Опять кричит петух. Недалеко от меня женщина бредит, кричит: от Исайи глава двадцатая.
– Ты что брусишь? – будит ее супруг. – Перестань. Отстать не можешь. Где-нибудь у тебя иконы спрятаны?
– Ей-богу, отстала.
– Чего же ты крестишься на божницу?
– Ништо. Она же пустая.
Опять засыпают. Сплю – не сплю. Чудится мне: висит на крыше плотный куль, и зерно бежит из него хорошее, а вырастают все бесцветковые: мох да папоротники. В смертельной тоске ожидают люди Ивановой ночи: надеются, зацветет. Но папоротник не цветет. Семена опять собираются в куль, земля оголяется.
Но где-то пахнет сено настоящей забытой родиной. Ржут небывалые кони в высокой траве…
Утром немоляки пристают ко мне:
– Скажи, открой нам, какой ты веры?
– У нас, – отвечаю я стереотипной фразой, – все верят по-разному. – И вспоминаю вдруг про первую нашу встречу с Дмитрием Ивановичем, про его переписку с петербургским писателем.
– Письмо! – прошу я. – Давайте письмо поскорее.

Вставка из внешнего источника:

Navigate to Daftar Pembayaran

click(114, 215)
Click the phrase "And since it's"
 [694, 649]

В опустошенной божнице между инструментами хозяин долго роется и звенит стамесками.
– Нет, – вспоминает, – оно теперь в Выдрах.

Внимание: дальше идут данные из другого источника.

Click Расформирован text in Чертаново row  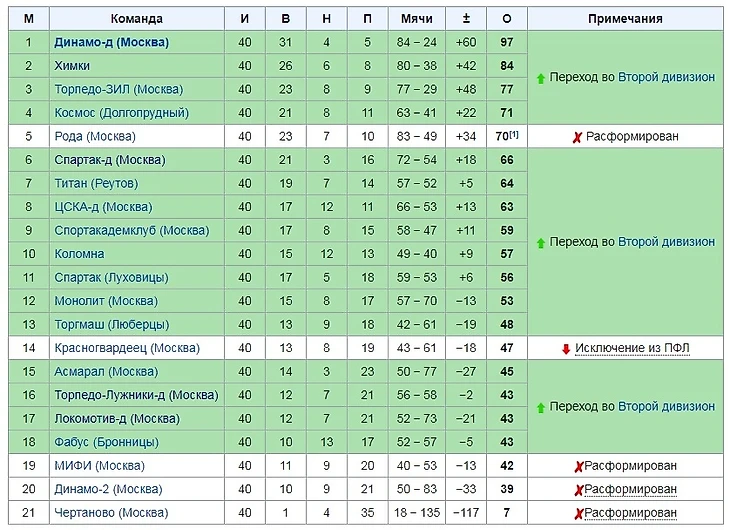pyautogui.click(x=630, y=513)
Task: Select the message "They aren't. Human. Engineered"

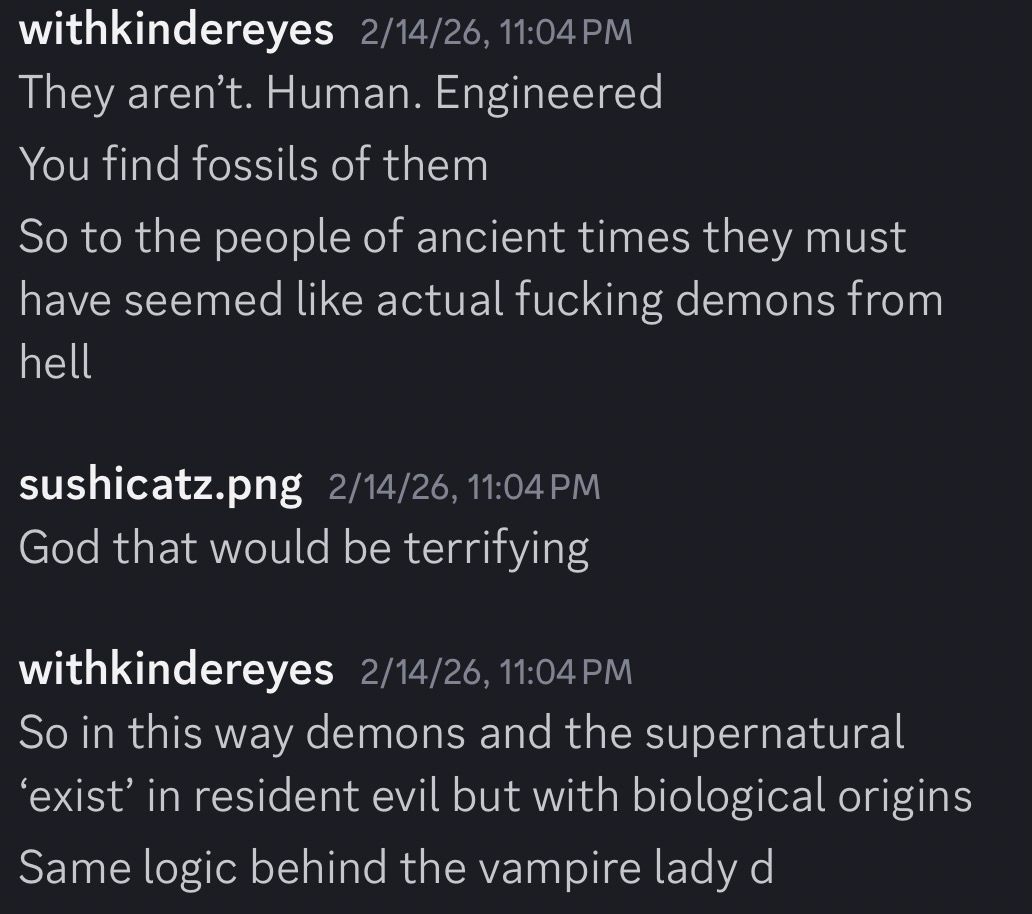Action: click(340, 93)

– В Олонихе, в Богоявленском, – говорят другие. Очевидно, письмо гуляет по всему уезду.
– Что же он пишет вам, расскажите.
– Пишет, что нельзя все по духу разуметь, Христос – учит он – воистину воскрес, во плоти.
– Так же, как и баптисты?
– Нет… у него свое. Он притчами говорит. Предсказывает. «Загорится, – говорит, – пожар на всю землю». И верно, сбывается, загорается…
– Какой пожар?
Отвечают по Апокалипсису. Я ничего не понимаю, но чувствую: есть какой-то недоступный мне смысл в их словах. Чувствую: моя обычная чуткость к пониманию этих людей тут где-то притупляется.
Приносят книги, истрепанный, зачитанный журнал «Новый путь», с помарками, с отметками, спрашивают о всех членах Религиозно-философского общества. Слушаю их и думаю: «Какие-то тайные подземные пути соединяют этих лесных немоляк с теми, культурными. Будто там и тут два обнажения одной первоначальной горной породы».
– Кланяйся ты им, – просят меня на прощанье. – Скажи: Дмитрий Иванович кланяется со всем своим согласием.
– И духа не унимайте, – просит Николай Андреевич.
– Пожалуйста, духа не унимайте, – говорит Алексей Ларионович.
Так у стен града невидимого прошла передо мной жизнь лесных людей, начиная от пустынника Петрушки и кончая этим воображаемым духовным человеком, разделенным с плотью, этими немоляками, считающими за великий грех и страх обидеть другого человека и готовыми по приказанию кесаря убивать.
На обратном пути я все старался уловить, исторически объяснить себе возникновение в русском народе этого духовного человека, на которого переводят кесареву плоть.
«Обессиленная душа протопопа Аввакума, – думал я, – не соединяет, а разъединяет земных людей».
Все это мне так показалось у стен града невидимого.